In the city of Rivne in western Ukraine, hundreds of miles from the combat zone, Ukrainian officials said 19 people had been killed in a Russian air strike on a television tower. If confirmed, that would be the worst attack so far on a civilian target in Ukraine's northwest.
Peace talks have focused so far on local ceasefires to let civilians evacuate and bring aid to surrounded cities.
Worst-hit is the southeastern port of Mariupol, where hundreds have been killed since Russia laid siege in the war's first week. Russian troops let a first column of cars leave Mariupol on Monday but attempts to bring in aid convoys have failed for 10 straight days. Ukrainian officials said they would try again on Tuesday.
While Russia has failed to seize any big cities in the north and east, its forces have had more success in the south, where Moscow said on Tuesday it was now in control of the entire region of Kherson.
In an intelligence update on Tuesday, Britain's ministry of defence reported demonstrations against Russian occupation in the southern cities of Kherson, Berdyansk and Melitopol, with troops firing warning shots to disperse crowds in Kherson. Russian forces were reported to have abducted the mayors of Melitopol and Dniprorudne, it said.
'NO WAR'
The war has brought economic isolation upon Russia never before visited on such a large economy. In Russia itself, it has led to a near total crackdown on free speech, with all major independent media shut down and Western social media apps switched off.

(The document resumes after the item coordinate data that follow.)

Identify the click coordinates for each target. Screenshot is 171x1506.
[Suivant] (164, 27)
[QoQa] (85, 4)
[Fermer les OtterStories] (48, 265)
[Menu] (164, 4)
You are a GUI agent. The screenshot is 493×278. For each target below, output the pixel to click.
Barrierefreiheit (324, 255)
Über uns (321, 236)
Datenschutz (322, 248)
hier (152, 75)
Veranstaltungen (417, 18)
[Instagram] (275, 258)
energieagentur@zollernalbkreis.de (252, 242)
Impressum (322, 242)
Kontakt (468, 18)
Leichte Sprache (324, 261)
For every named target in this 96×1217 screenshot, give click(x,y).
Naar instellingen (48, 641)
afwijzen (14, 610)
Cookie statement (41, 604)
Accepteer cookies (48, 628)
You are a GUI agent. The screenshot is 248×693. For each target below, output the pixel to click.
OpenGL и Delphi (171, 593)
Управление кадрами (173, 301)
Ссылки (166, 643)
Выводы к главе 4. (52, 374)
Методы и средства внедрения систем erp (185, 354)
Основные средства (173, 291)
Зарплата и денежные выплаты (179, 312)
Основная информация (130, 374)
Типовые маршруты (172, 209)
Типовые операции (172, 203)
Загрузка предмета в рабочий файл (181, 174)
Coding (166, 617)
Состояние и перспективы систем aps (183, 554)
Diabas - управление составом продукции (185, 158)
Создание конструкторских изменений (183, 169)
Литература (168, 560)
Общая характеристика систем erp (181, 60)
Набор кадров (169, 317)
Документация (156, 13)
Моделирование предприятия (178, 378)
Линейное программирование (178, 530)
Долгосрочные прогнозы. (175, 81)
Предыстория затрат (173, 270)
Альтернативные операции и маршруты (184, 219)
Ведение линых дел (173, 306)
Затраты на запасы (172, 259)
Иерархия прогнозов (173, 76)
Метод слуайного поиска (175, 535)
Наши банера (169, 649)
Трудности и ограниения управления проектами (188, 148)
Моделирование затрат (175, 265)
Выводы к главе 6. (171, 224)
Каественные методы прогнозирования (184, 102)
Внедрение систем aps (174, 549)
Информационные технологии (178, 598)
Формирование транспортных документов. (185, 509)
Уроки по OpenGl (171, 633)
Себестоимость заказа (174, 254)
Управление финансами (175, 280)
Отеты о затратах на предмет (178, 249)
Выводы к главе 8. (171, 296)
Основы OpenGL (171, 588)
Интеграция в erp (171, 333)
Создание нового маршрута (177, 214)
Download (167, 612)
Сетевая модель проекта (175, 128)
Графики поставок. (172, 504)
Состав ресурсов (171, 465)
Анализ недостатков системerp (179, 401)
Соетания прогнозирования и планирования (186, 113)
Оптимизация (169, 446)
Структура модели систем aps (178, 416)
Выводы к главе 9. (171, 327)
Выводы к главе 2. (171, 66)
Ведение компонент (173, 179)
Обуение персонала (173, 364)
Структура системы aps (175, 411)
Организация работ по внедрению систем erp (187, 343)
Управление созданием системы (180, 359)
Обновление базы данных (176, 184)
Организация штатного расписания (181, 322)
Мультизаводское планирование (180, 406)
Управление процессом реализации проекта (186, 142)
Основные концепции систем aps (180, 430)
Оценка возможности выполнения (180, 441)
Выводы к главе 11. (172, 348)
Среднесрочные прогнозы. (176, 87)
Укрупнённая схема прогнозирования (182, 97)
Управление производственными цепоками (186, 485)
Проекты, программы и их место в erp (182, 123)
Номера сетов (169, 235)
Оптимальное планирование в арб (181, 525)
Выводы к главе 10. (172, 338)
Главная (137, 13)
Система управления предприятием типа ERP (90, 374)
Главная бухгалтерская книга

Late on Monday, an employee of the main state TV channel stood behind an anchor during a news broadcast and held up a sign in English and Russian that said: "NO WAR. Stop the war. Don't believe propaganda. They are lying to you here."
She was quickly arrested. Kremlin spokesperson Peskov called her protest "hooliganism".
The United Nations says nearly 3 million people have fled Ukraine since the start of the war.
"I am fleeing with my child because I want my child to stay alive," said Tanya who fled the southern frontline town of Mykolaiv across the Danube river to Romania. "Because the people that are there now are Russians, Russian soldiers, and they kill children."